Нордау считал, что своей всемирной известностью Толстой был прежде всего обязан «Крейцеровой сонате», а не крупным более ранним произведениям, которые вообще не были замечены. Он имел в виду, что слава писателя за рубежом создавалась читательской аудиторией fin de siècle, и предполагал, что современные читатели были готовы к восприятию образа Толстого — вырожденца. Свой анализ «Крейцеровой сонаты» Нордау завершает тем, что причисляет Позднышева вместе с автором к скопцам, «помимо ведения», секте, членов которой Нордау считает «психопатами»[64].

> СТРОКИ ДАННЫХ:
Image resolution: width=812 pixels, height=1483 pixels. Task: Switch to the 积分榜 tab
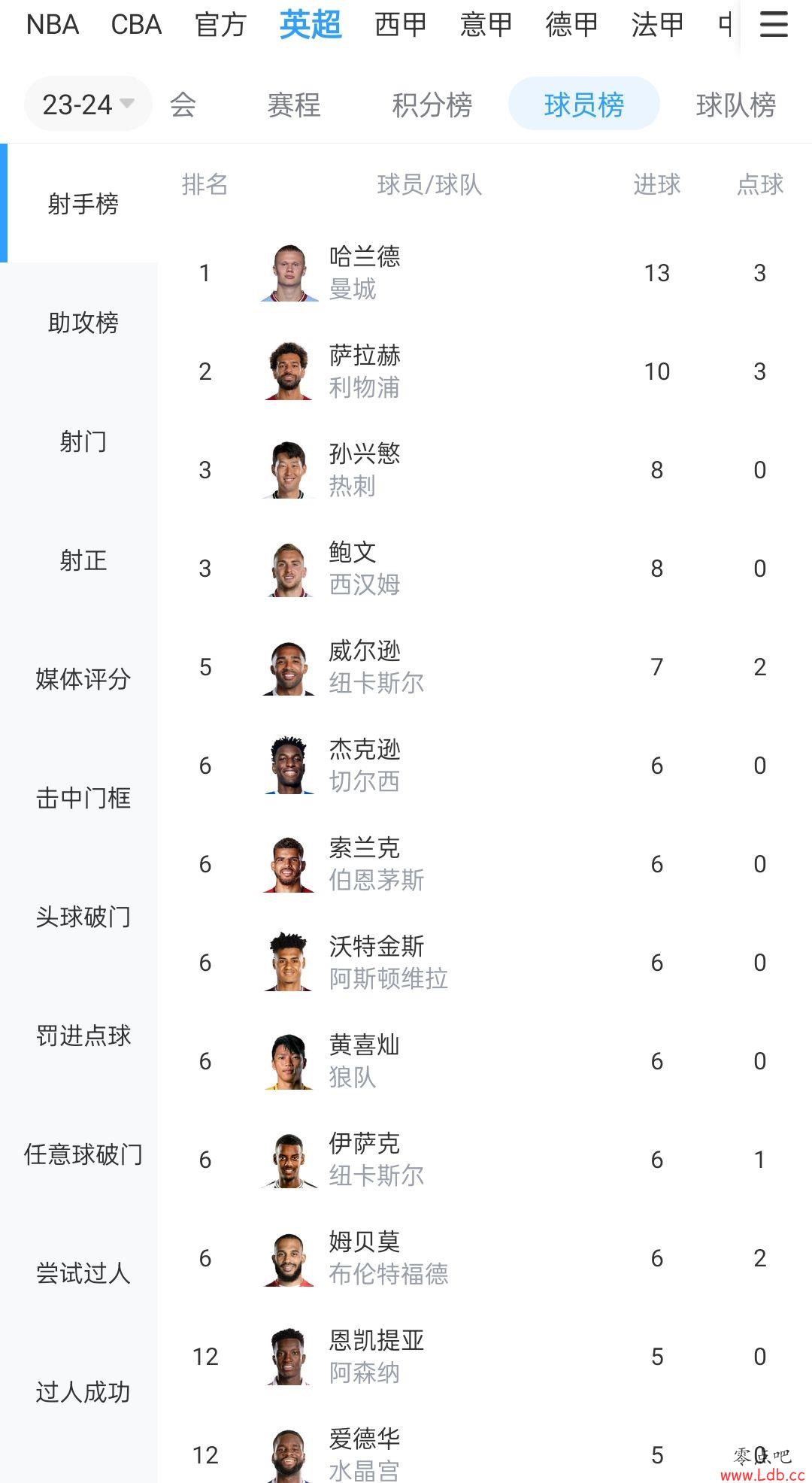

> ЗАДАНИЕ:
Перескажите, пожалуйста, короче абзац из текста о Нордау и Толстом, начинающийся словами «Нордау считал, что», сохранив его основные факты.

> ОТВЕТ К ЗАДАНИЮ:
По мнению Нордау, мировую известность Толстому принесла прежде всего «Крейцерова соната», а не более ранние крупные произведения, которые вообще остались незамеченными. Славу писателя за рубежом, считал он, создала читательская аудитория fin de siècle, готовая увидеть в Толстом вырожденца. Завершая анализ, Нордау причисляет Позднышева вместе с автором к скопцам — секте, членов которой он считает «психопатами».